Search code examples
javascriptvariableshoisting

How does hoisting work if JavaScript is an interpreted language?


My understanding of an interpreter is that it executes program line by line and we can see the instant results, unlike compiled languages which convert code, then executes it.

My question is, in Javascript, how does interpreter come to know that a variable is declared somewhere in the program and logs it as undefined?

Consider the program below:

function do_something() {
  console.log(bar); // undefined (but in my understanding about an interpreter, it should be throwing error like variable not declared)
  var bar = 111;
  console.log(bar); // 111
}

Is implicitly understood as:

function do_something() {
  var bar;
  console.log(bar); // undefined
  bar = 111;
  console.log(bar); // 111
}

How does this work?


Solution

  • This concept of 'var hoisting' is quite a confusing one if you think of it on the surface. You have to delve into how the language itself works. JavaScript, which is an implementation of ECMAScript, is an interpreted language, meaning all the code you write is fed into another program that in turn, interprets the code, calling certain functions based on parts of your source code.

    For example, if you write:

    function foo() {}
    

    The interpreter, once it meets your function declaration, will call a function of its own called FunctionDeclarationInstantiation that creates the function.

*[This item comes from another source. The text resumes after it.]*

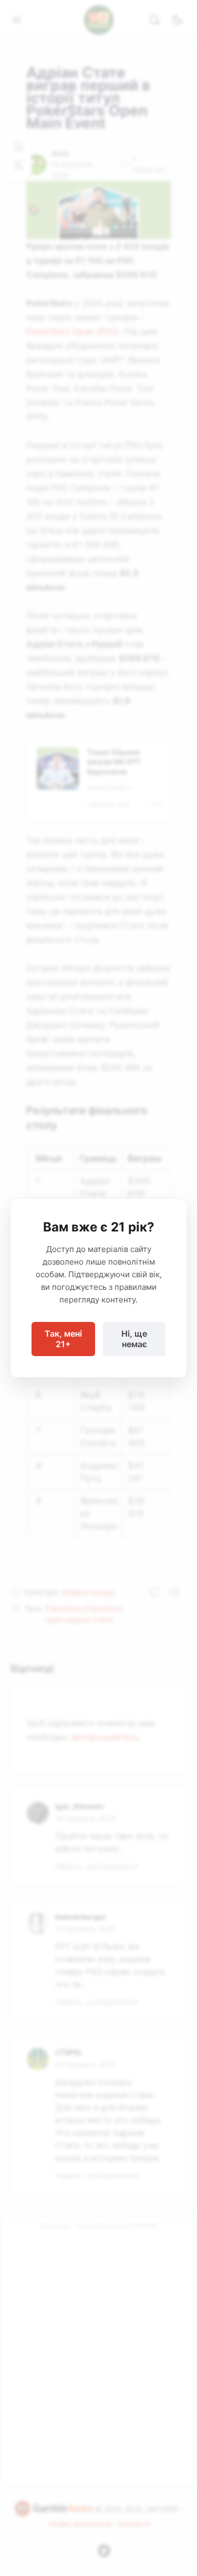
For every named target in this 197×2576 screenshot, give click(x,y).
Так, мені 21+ (63, 1339)
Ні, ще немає (134, 1339)
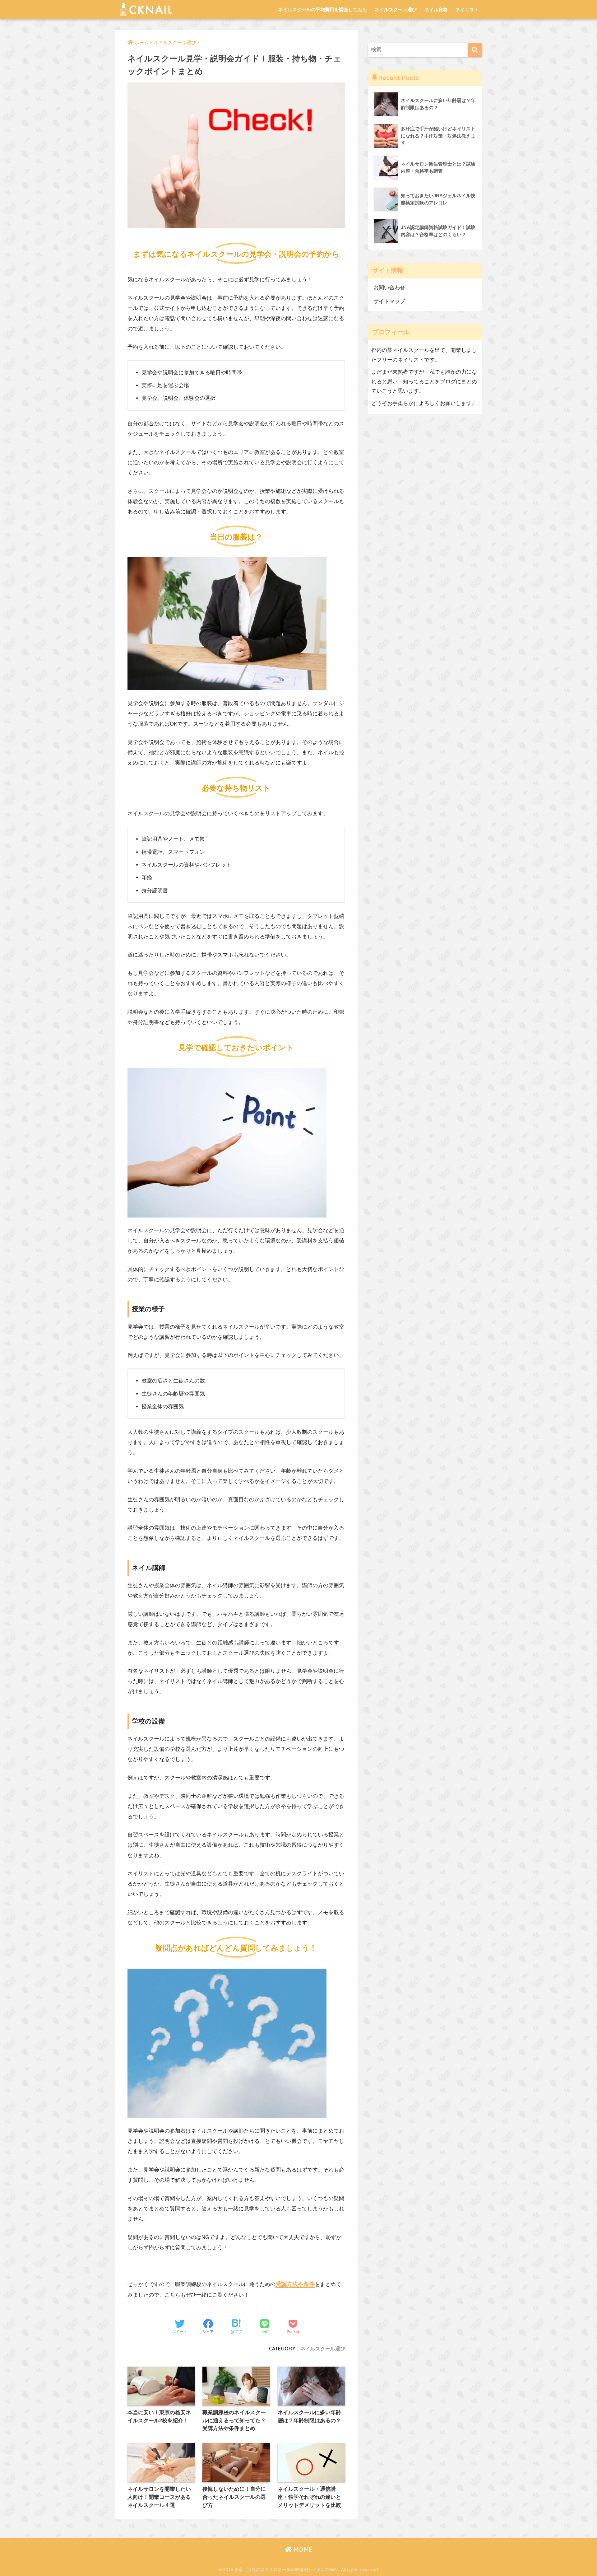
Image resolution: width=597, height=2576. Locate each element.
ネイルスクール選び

Instead of compiling JavaScript into native machine code, the interpreter executes C, C++, and machine code of its own 'on demand' as each part of your JavaScript code is read. It does not necessarily mean line-by-line, all interpreted means it that no compilation into machine code happens. A separate program that executes machine code reads your code and executes that machine code on the fly.

    How this has to with var declaration hoisting or any declaration for that matter, is that the interpreter first reads through all your code once without executing any actual code. It analyzes the code and separates it into chunks, called lexical environment. Per the ECMAScript 2015 Language Specification:

    8.1 Lexical Environments

    A Lexical Environment is a specification type used to define the association of Identifiers to specific variables and functions based upon the lexical nesting structure of ECMAScript code. A Lexical Environment consists of an Environment Record and a possibly null reference to an outer Lexical Environment. Usually a Lexical Environment is associated with some specific syntactic structure of ECMAScript code such as a FunctionDeclaration, a BlockStatement, or a Catch clause of a TryStatement and a new Lexical Environment is created each time such code is evaluated.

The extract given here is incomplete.